Timika, 19/9 (ANTARA) - Ahli waris pemilik tambang PT Freeport Indonesia (Bug Negel), Silas Natkime meminta pemerintah memfasilitasi penyelesaian kasus mogok kerja ribuan karyawan PT Freeport Indonesia sehingga tidak sampai berlarut-larut dan menimbulkan kerugian bagi banyak pihak.
"Kepada pemerintah, kami mohon agar mendukung dan memfasilitasi negosiasi antara manajemen PT Freeport dengan karyawan yang diwakili PUK SPSI untuk diselesaikan secara bijaksana antara bapak dan anak sehingga masyarakat bisa tenang, karyawan juga bisa bekerja kembali dan semua menjadi damai," kata Silas di Timika, Senin.
Silas yang merupakan putra kandung Tuarek Natkime selaku pemilik ulayat atas areal pertambangan PT Freeport di Tembagapura, Mimika, Papua mengatakan sangat prihatin dengan masalah yang saat ini terjadi di lingkungan PT Freeport.
Menurut dia, masalah mogok karyawan seharusnya tidak perlu terjadi jika diantara kedua belah pihak yakni manajemen PT Freeport dengan pihak karyawan yang diwakili PUK SPSI bersikap terbuka sejak awal.
Silas mengatakan, kondisi yang terjadi saat ini sebetulnya sudah berlangsung cukup lama sejak enam bulan lalu, namun tidak bisa diselesaikan karena masing-masing pihak mempertahankan sikap dan prinsipnya masing-masing.
"Kalau perusahaan ini tutup maka kami sebagai tuan tanah akan kena dampaknya.

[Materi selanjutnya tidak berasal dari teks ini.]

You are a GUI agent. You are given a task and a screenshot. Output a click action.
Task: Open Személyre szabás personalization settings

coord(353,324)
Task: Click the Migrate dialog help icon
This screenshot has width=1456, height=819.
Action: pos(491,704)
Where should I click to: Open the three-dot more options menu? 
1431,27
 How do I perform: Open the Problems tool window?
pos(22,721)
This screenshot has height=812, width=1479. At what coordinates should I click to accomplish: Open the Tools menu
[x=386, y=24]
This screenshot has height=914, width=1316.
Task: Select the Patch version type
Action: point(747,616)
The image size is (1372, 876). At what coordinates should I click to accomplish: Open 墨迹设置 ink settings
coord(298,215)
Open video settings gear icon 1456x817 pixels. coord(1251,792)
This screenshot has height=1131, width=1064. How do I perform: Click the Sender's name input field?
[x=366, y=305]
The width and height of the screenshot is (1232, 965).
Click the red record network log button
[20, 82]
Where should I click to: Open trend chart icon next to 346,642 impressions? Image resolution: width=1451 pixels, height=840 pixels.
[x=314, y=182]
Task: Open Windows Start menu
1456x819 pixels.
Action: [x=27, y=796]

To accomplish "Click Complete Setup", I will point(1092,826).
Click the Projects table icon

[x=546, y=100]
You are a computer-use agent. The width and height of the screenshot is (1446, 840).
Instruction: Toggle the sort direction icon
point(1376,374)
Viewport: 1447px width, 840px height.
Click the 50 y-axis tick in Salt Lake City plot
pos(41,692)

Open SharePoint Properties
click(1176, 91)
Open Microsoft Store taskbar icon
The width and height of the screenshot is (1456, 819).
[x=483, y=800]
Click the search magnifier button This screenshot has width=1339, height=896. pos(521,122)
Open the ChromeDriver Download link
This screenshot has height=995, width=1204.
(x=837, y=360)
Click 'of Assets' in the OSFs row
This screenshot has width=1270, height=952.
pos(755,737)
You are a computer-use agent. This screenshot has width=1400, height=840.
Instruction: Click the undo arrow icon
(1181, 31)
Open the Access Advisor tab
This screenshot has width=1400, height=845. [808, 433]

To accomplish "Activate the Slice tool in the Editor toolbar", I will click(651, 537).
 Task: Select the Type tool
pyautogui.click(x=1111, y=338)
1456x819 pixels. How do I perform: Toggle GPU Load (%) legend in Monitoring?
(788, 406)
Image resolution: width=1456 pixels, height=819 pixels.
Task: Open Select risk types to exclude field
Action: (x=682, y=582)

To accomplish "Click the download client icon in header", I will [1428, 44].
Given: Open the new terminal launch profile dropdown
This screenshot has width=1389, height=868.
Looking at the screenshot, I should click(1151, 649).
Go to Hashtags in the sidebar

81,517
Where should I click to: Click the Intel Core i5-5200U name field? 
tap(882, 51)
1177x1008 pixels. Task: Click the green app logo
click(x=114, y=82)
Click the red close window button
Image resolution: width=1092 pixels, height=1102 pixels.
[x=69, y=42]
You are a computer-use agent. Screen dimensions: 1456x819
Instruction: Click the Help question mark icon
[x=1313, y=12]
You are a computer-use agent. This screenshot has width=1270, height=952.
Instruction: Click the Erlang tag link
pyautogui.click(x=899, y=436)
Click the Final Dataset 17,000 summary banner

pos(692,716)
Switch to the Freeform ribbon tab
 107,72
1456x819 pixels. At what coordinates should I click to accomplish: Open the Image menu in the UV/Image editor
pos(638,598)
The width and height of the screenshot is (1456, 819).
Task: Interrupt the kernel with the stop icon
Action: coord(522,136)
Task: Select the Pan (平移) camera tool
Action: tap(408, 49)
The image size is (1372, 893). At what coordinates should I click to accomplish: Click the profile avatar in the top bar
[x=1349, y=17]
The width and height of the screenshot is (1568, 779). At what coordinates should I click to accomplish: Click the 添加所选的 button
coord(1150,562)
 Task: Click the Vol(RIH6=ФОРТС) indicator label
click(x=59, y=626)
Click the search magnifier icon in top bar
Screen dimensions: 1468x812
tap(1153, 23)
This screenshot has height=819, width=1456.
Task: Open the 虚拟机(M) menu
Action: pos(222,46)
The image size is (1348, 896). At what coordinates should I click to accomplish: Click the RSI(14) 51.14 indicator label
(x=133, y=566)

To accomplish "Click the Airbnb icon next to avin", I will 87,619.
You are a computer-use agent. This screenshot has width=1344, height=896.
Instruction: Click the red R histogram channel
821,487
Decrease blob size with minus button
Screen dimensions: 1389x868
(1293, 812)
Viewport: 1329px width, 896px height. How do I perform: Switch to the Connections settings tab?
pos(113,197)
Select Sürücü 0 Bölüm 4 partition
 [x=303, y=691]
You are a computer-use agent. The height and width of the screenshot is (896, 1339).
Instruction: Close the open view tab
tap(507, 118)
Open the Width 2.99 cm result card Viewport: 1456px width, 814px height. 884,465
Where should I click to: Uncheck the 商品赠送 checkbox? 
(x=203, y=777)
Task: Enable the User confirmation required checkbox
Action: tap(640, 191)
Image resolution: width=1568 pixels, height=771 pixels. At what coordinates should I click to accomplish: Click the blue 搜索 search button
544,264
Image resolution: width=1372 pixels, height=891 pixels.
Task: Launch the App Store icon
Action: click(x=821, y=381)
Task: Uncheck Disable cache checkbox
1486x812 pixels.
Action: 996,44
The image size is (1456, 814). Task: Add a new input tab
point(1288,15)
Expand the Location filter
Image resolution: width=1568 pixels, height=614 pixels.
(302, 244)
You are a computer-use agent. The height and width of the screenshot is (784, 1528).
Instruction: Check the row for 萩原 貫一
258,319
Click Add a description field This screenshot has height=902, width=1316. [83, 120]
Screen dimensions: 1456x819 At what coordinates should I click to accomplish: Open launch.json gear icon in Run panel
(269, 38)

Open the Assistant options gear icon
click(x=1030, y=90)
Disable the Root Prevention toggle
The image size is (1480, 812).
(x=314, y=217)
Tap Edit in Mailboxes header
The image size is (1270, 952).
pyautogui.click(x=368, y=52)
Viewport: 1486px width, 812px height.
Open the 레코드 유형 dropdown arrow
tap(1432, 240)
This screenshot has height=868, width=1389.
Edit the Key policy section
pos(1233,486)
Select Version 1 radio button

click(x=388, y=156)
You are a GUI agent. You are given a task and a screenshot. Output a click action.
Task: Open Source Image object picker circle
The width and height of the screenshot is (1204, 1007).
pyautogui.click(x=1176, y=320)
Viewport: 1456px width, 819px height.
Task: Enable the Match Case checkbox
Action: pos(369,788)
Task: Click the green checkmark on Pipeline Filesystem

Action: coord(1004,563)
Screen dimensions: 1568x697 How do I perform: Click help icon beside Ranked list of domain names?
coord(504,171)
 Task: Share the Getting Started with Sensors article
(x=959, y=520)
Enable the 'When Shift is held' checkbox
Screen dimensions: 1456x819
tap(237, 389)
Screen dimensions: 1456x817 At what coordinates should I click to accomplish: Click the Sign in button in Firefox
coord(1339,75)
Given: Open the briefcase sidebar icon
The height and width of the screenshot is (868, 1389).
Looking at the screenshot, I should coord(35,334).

Kita semua harus berkomitmen untuk menjaga dan melindungi aset dan lambang Freeport ini supaya tidak dihancurkan," ujarnya.
Silas juga mengimbau karyawan untuk kembali ke tempat kerja mereka di Tembagapura dan sekitarnya sehingga produksi perusahaan bisa normal kembali dan negara serta masyarakat mendapatkan sesuatu yang bermanfaat dari operasional Freeport.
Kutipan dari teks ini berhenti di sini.